§ **WORK TO BE COMPLETED**
Pick out each line in the items below that contains the word "accomplish", and copy those lines in full.

Target pointing data:
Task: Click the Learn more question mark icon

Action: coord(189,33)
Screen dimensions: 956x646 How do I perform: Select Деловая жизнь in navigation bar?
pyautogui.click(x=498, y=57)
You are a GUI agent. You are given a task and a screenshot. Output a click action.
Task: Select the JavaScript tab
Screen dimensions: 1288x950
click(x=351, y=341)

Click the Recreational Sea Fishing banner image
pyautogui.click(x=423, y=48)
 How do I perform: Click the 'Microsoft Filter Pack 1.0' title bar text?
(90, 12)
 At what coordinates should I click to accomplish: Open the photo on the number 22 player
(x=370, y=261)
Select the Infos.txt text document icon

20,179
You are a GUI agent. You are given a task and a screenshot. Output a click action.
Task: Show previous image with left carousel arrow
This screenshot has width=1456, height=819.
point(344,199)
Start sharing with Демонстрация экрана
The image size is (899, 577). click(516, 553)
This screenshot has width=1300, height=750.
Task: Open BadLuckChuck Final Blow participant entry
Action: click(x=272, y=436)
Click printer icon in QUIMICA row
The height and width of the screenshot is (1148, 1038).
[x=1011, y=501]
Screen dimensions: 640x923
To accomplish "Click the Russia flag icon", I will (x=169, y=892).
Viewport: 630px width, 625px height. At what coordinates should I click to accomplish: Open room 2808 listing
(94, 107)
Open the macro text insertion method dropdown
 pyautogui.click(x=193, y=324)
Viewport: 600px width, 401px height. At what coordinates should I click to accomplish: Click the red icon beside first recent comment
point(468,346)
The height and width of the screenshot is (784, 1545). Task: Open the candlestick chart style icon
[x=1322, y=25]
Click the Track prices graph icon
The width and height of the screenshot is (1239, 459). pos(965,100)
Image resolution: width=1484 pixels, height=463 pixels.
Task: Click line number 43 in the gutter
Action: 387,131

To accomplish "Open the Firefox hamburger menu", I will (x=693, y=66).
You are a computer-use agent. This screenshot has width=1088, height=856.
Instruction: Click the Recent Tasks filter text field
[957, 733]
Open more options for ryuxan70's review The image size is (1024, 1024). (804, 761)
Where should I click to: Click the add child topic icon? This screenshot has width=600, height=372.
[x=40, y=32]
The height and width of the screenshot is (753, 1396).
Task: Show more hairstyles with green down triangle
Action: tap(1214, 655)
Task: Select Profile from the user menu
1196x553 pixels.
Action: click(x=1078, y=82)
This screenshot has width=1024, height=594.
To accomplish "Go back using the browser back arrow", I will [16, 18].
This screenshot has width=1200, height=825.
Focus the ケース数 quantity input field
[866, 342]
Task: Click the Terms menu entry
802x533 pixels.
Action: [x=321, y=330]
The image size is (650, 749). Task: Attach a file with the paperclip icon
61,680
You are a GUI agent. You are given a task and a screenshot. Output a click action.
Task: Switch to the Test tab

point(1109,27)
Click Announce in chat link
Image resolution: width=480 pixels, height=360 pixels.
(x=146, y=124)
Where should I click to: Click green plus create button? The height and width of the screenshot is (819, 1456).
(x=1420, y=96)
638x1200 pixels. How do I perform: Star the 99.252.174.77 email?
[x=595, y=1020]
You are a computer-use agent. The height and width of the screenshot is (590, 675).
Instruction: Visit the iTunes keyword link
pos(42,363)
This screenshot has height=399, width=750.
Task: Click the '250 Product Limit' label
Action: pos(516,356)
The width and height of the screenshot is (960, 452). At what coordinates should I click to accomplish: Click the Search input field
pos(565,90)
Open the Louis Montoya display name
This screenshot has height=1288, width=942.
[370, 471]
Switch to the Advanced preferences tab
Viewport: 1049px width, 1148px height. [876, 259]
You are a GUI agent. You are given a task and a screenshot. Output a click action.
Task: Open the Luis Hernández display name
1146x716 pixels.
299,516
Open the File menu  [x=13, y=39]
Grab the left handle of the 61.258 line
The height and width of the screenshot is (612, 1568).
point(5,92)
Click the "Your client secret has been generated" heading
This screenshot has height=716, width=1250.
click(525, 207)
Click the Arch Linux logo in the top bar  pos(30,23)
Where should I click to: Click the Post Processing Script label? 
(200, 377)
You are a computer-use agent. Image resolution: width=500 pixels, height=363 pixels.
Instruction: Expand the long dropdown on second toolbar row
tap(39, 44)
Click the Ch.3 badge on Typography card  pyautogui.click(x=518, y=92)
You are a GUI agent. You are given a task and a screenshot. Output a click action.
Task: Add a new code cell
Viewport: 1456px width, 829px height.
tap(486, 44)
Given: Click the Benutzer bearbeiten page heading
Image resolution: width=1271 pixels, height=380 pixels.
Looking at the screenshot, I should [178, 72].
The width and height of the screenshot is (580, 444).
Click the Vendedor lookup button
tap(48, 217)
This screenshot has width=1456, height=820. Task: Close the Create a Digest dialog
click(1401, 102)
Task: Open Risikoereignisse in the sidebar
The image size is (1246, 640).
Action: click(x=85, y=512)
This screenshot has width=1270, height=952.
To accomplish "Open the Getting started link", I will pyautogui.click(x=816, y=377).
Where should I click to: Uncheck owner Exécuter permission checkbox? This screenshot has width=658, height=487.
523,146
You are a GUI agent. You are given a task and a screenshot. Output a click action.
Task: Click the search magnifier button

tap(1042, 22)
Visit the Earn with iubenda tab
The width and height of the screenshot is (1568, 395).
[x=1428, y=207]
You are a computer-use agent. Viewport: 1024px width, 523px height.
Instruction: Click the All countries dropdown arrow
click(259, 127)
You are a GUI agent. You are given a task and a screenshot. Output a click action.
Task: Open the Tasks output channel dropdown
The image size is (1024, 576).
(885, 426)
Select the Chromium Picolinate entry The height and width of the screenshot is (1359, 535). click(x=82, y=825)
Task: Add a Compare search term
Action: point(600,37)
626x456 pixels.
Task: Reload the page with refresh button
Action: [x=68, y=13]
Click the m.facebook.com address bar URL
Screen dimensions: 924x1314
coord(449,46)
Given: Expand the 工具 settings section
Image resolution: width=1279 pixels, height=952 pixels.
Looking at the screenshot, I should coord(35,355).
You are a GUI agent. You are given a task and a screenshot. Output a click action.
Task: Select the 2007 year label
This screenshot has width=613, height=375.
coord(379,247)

§ **WRITTEN REPLY**
 At what coordinates should I click to accomplish: Open the photo on the number 22 player
To accomplish "Click the Russia flag icon", I will (x=169, y=892).
Viewport: 630px width, 625px height. At what coordinates should I click to accomplish: Open room 2808 listing
Viewport: 600px width, 401px height. At what coordinates should I click to accomplish: Click the red icon beside first recent comment
To accomplish "Open the Firefox hamburger menu", I will (x=693, y=66).
To accomplish "Go back using the browser back arrow", I will [16, 18].
The width and height of the screenshot is (960, 452). At what coordinates should I click to accomplish: Click the Search input field
To accomplish "Open the Getting started link", I will pyautogui.click(x=816, y=377).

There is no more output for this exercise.